State lawmaker Pat Garofalo said he's tired of having to drive to Iowa just to place a legal bet on sports.
Representative Garofalo (R), Dakota County, was on with Adam Carter on the WCCO Morning News, and he said he wants to continue to work with tribes and professional sports teams, among others, to make sports betting legal like it is in surrounding states and Canada.
“I think that in the upcoming session, we just have to work with the tribes of Minnesota, the tracks, the running Ace’s, as well as Canterbury, and then the professional teams, to reach an agreement on this,” Garofalo told WCCO.
There are legal forms of sports betting in all of Minnesota’s neighboring states including Wisconsin, Iowa, North Dakota and South Dakota.

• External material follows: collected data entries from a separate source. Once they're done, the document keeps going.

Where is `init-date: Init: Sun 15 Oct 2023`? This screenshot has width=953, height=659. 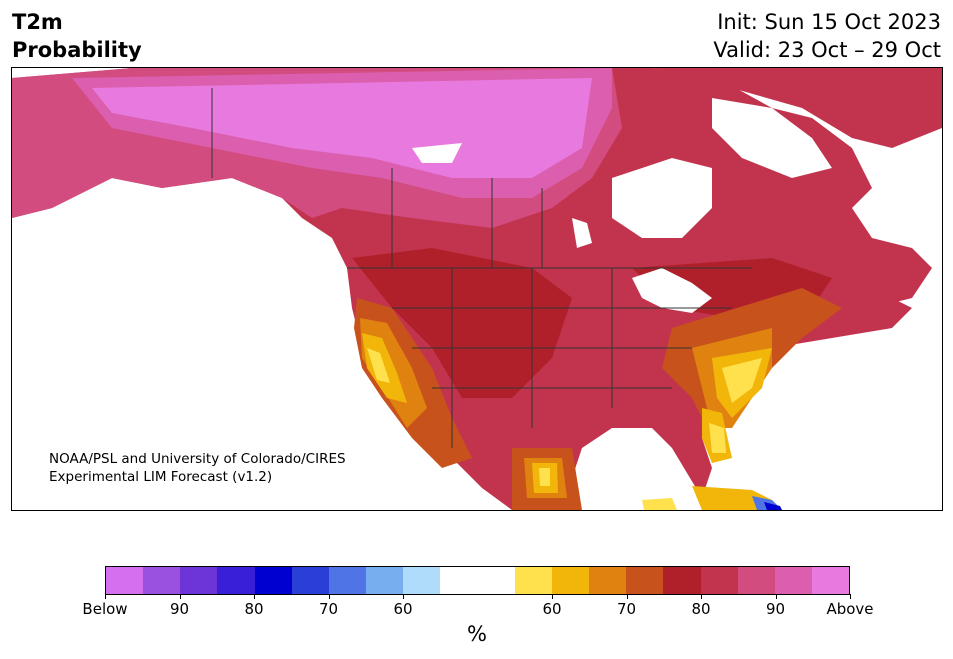 init-date: Init: Sun 15 Oct 2023 is located at coordinates (829, 22).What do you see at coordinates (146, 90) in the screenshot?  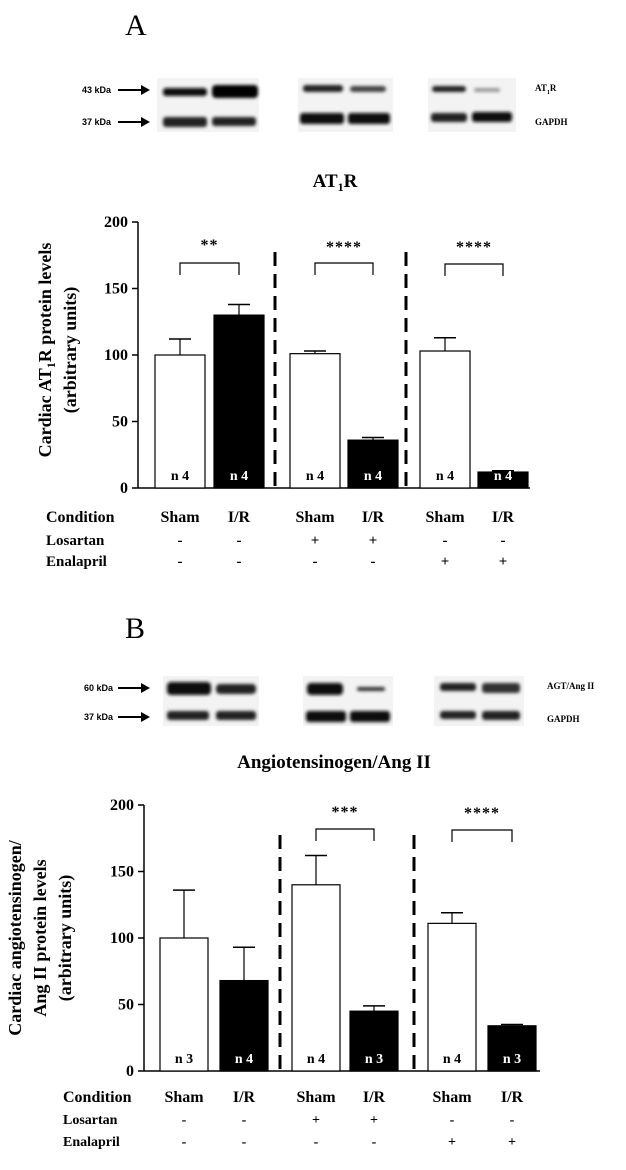 I see `panel-a-marker-1-arrowhead` at bounding box center [146, 90].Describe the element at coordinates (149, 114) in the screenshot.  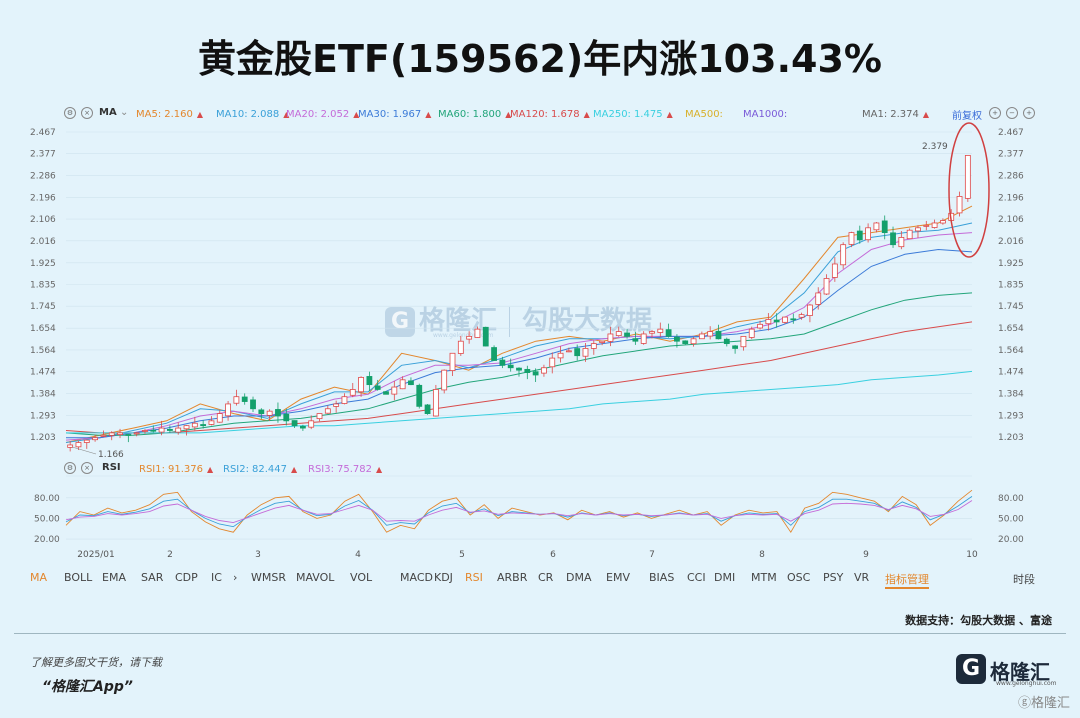
I see `ma-legend-label: MA5:` at that location.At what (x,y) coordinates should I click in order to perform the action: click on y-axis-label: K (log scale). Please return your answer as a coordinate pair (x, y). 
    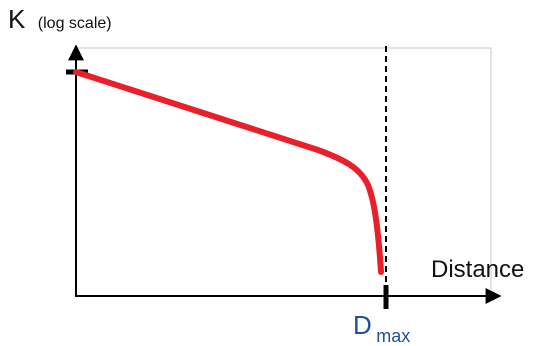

A new survey shows nearly one in five U.S. adults bet money on sports over the past year and the numbers continue to increase.
But Minnesota has not come to an agreement on a legal sports betting bill. The DFL-controlled House passed legislation in this year’s legislative session with support from Minnesota tribal leaders, but a similar bill in the Senate did not pass.
The only difference between the two was the Senate bill granting the two racetracks – Running Aces and Canterbury – authority to use mobile sports gambling along with the tribes.
The Senate bill never reached the floor for a vote once again dooming Minnesota’s opportunity to legalize sports gambling. Instead it is another year of NFL football, by far the biggest revenue opportunity, being pushed to sports wagering sites outside of Minnesota.
Garofalo says there is plenty to go around and he expects that there is room for an agreement that both sides can support.
Minnesota is one of 15 states that have not gotten a sports gambling bill passed. All of the other 35 states (and the District of Columbia) either have in-person gambling, casino gambling, online gambling, or some sort of pending legislation. California and Vermont should pass something in 2023, while Florida is still stuck in a legal limbo.
All of the other states except Minnesota and Hawaii that haven’t yet legalized sports wagering are strongly Republican: Alaska, Texas, Missouri, Oklahoma, Alabama, Georgia, South Carolina, Kentucky, Idaho and Utah.
But some Minnesota Republicans like Garofalo are supportive of passing legislation. Several voted in favor of the House bill last May.
Garofalo says that he views this upcoming session as almost a last gasp to get something passed.
“If we're not going to be able to do that next year, then I have to seriously question when we could ever get it done,” said Garofalo. “We're talking about a new market for these enterprises and deciding what sort of preferences they're going to have. This should be a pretty easy slam dunk for the 2023 session. But then again, I thought the same thing for the 2022 session as well.”
The legislative session begins in St. Paul on Tuesday, January 3.